In order to win your case against the city in a slip and fall case, you need to prove that the city breached a legal duty to you.  A critical aspect of determining what the city’s legal duty is to you is how the eyes of the law classify you. 

You can be classified as an “invitee,” a “licensee,” or a “trespasser.”  An “invitee” is either a public visitor or a business visitor.  The owner of the land must use reasonable care to maintain his/her land and protect the invitee from foreseeable harm.  Additionally, the owner of the land must inspect for dangerous conditions.

A “licensee” is where you are invited somewhere, but no formal business is conducted.  The owner of the land must use reasonable care to make his/her property safe and to disclose any risks, but is not required to inspect for dangerous conditions. 

A “trespasser” is a person who is not invited to a specific location.  In that case, the owner of the land only needs to avoid acting willfully and recklessly in causing an injury in order to not be liable for an injury sustained by someone on his/her land.

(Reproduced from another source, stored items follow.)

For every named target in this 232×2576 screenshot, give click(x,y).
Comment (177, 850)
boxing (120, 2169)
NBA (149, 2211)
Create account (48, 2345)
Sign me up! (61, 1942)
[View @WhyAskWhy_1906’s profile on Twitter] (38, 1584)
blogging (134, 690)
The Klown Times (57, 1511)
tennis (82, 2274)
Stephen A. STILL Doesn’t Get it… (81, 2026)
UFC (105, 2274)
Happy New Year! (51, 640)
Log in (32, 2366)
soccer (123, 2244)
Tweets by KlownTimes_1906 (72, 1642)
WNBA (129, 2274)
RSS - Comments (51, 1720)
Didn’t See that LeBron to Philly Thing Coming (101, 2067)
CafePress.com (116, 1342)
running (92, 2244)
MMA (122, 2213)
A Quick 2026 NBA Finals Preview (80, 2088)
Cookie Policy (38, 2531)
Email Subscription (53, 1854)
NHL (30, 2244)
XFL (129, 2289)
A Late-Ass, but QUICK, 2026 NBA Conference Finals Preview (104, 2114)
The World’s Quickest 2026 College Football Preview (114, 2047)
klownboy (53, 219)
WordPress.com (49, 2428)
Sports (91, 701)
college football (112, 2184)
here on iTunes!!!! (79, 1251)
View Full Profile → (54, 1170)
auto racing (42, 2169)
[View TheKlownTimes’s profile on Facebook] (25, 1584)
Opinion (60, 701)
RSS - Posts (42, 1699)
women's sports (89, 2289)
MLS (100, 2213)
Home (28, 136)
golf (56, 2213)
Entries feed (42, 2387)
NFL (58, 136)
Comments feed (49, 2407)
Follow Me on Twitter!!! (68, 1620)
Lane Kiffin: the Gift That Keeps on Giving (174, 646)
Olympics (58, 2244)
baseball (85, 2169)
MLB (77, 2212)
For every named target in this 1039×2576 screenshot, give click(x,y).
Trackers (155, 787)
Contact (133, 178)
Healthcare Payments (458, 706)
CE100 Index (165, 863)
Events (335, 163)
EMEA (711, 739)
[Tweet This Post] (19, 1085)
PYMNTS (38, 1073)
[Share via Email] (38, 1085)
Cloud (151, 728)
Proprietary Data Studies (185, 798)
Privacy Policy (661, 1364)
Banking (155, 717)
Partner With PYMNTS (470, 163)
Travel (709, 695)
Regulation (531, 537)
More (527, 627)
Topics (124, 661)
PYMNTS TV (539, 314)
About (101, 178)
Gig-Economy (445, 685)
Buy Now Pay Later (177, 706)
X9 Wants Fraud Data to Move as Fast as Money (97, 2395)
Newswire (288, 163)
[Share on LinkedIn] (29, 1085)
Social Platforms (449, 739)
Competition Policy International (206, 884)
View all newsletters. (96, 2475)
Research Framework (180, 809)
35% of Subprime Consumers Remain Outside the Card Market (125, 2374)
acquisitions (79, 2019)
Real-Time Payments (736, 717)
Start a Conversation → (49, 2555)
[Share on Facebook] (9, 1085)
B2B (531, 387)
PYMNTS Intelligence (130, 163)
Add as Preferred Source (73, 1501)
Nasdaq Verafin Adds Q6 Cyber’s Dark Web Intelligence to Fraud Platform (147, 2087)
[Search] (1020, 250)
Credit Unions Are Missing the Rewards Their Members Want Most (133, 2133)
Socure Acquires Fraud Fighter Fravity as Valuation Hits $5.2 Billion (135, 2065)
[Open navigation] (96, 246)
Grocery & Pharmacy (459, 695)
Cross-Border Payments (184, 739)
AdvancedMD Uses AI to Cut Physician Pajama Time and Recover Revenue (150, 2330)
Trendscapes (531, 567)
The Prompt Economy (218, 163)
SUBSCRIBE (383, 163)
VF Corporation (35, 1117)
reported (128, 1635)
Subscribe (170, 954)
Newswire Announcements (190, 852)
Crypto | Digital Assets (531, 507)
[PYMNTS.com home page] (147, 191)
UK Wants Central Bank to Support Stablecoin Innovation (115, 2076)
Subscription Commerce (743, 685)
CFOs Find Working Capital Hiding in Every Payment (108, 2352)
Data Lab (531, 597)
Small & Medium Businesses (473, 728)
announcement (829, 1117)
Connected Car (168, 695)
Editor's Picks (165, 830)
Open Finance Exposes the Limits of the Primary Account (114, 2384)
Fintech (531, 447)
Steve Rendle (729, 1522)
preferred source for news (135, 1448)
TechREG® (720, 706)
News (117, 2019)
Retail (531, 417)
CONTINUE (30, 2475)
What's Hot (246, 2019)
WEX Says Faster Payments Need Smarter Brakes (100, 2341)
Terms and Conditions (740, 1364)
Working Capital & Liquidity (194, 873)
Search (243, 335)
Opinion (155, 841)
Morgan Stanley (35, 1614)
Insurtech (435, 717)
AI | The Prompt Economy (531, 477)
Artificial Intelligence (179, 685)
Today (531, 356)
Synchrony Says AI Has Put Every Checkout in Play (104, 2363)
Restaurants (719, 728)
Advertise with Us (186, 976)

In most cases, you will be considered an “invitee” to the city.  With that classification, the city has a duty to ensure that the public streets and surrounding areas are safe for you and/or to announce any possible dangers.  If the city does not do this, the city can be held liable for your injuries if you can prove that that failure caused your injuries.

To prove that the failure caused your injuries, you must show the following conditions:

  • The city created the hazard.
  • The city knew or should have known about the hazard.
  • The city failed to meet its responsibility by either removing or repairing the hazard.

Attaining Legal Help

Knowing when and how to sue a city for a slip and fall case can be a complicated matter.  An established, experienced attorney who practices in the city where you sustained injuries from a slip and fall event can provide sound legal advice on whether the city is responsible for your injuries and present the strongest possible case in order for you to receive the maximum amount of compensation possible.